* Input data:
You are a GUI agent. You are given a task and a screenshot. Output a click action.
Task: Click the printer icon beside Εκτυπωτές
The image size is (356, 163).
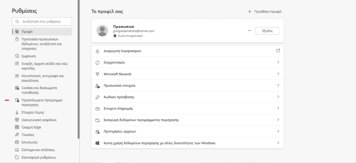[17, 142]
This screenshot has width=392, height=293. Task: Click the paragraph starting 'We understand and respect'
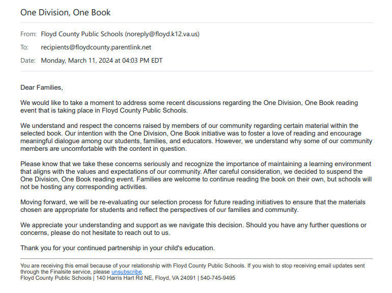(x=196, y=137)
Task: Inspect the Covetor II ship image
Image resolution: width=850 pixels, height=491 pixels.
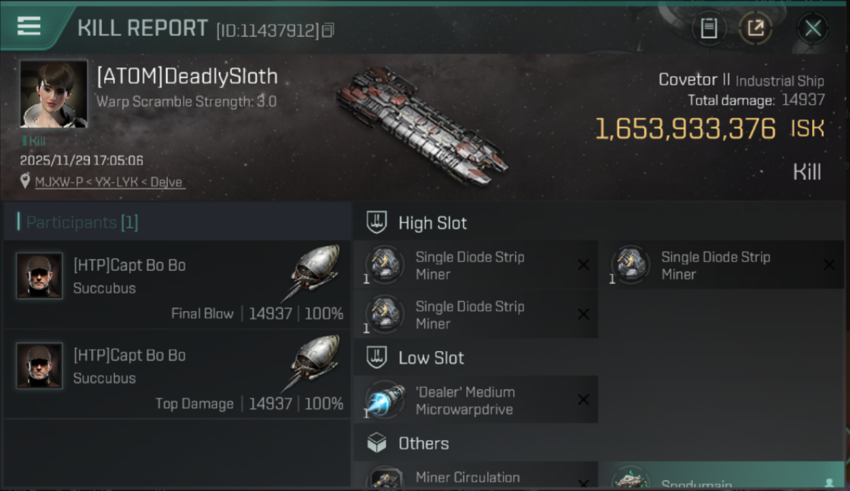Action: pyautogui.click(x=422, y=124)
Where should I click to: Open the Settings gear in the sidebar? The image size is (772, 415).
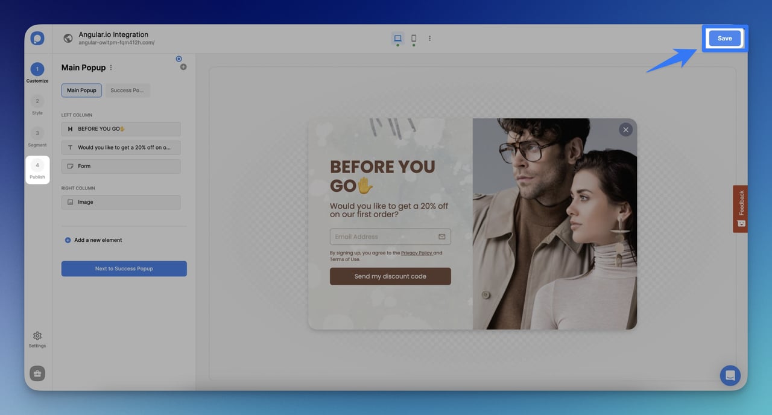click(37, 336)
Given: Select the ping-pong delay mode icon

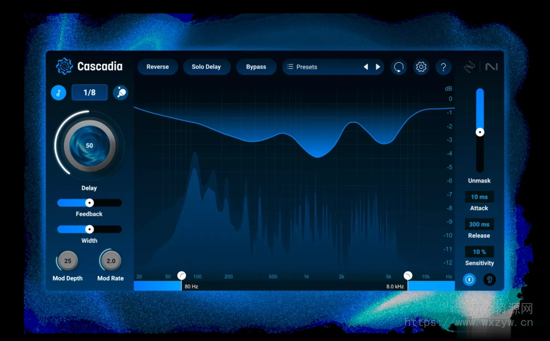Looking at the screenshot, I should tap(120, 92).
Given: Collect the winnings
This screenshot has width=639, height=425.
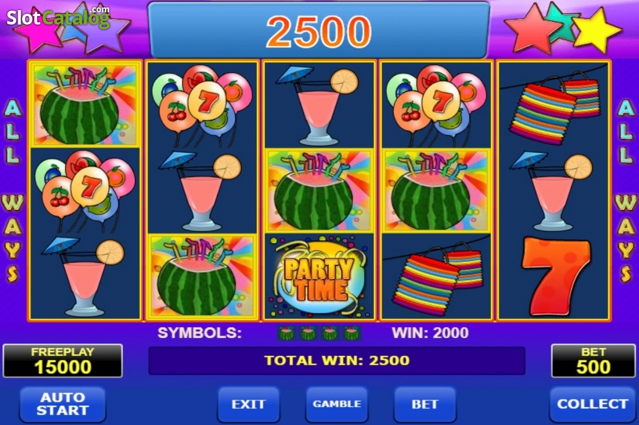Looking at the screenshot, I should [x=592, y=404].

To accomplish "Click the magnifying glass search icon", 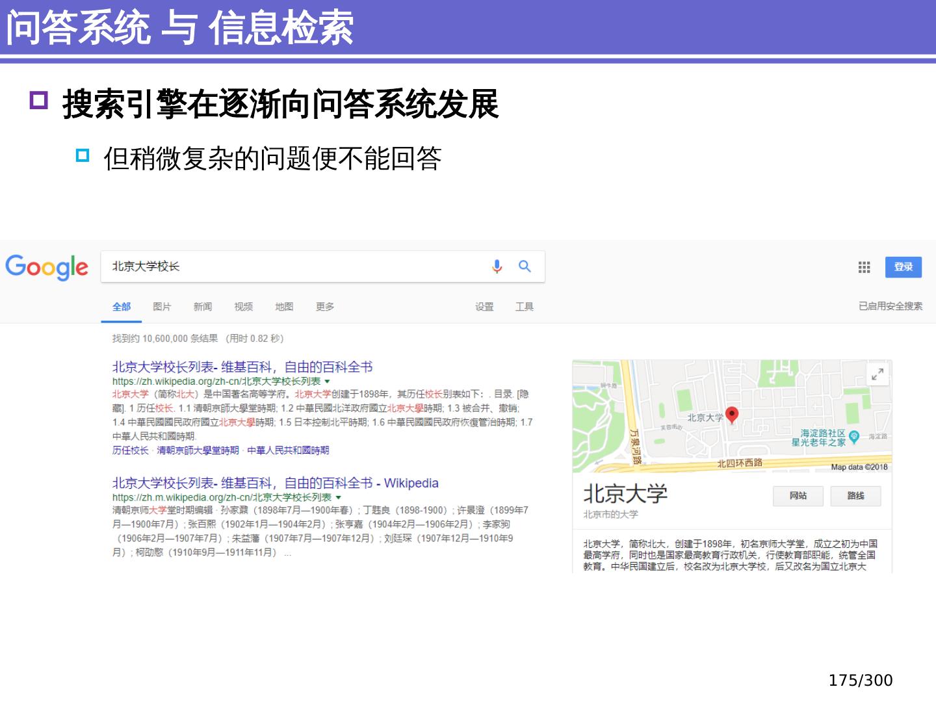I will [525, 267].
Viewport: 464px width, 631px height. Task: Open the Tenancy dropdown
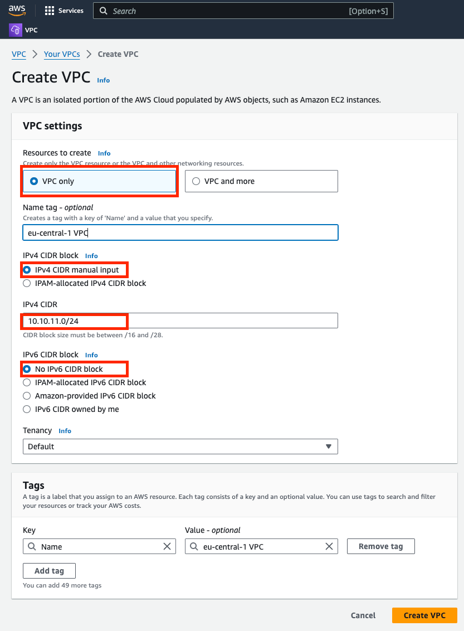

* Exercise aim: Within the data above, repeat exactly the lines from the one bearing "Task: Click the printer icon beside Εκτυπωτές" through the one bearing "Given: Collect the winnings". Include no pictures and nothing else.

* Task output:
Task: Click the printer icon beside Εκτυπωτές
The image size is (356, 163).
[17, 142]
This screenshot has width=392, height=293. Task: Click the paragraph starting 'We understand and respect'
(x=196, y=137)
Task: Inspect the Covetor II ship image
Image resolution: width=850 pixels, height=491 pixels.
Action: pyautogui.click(x=422, y=124)
Where should I click to: Open the Settings gear in the sidebar? The image size is (772, 415).
click(37, 336)
Given: Select the ping-pong delay mode icon

Looking at the screenshot, I should tap(120, 92).
Given: Collect the winnings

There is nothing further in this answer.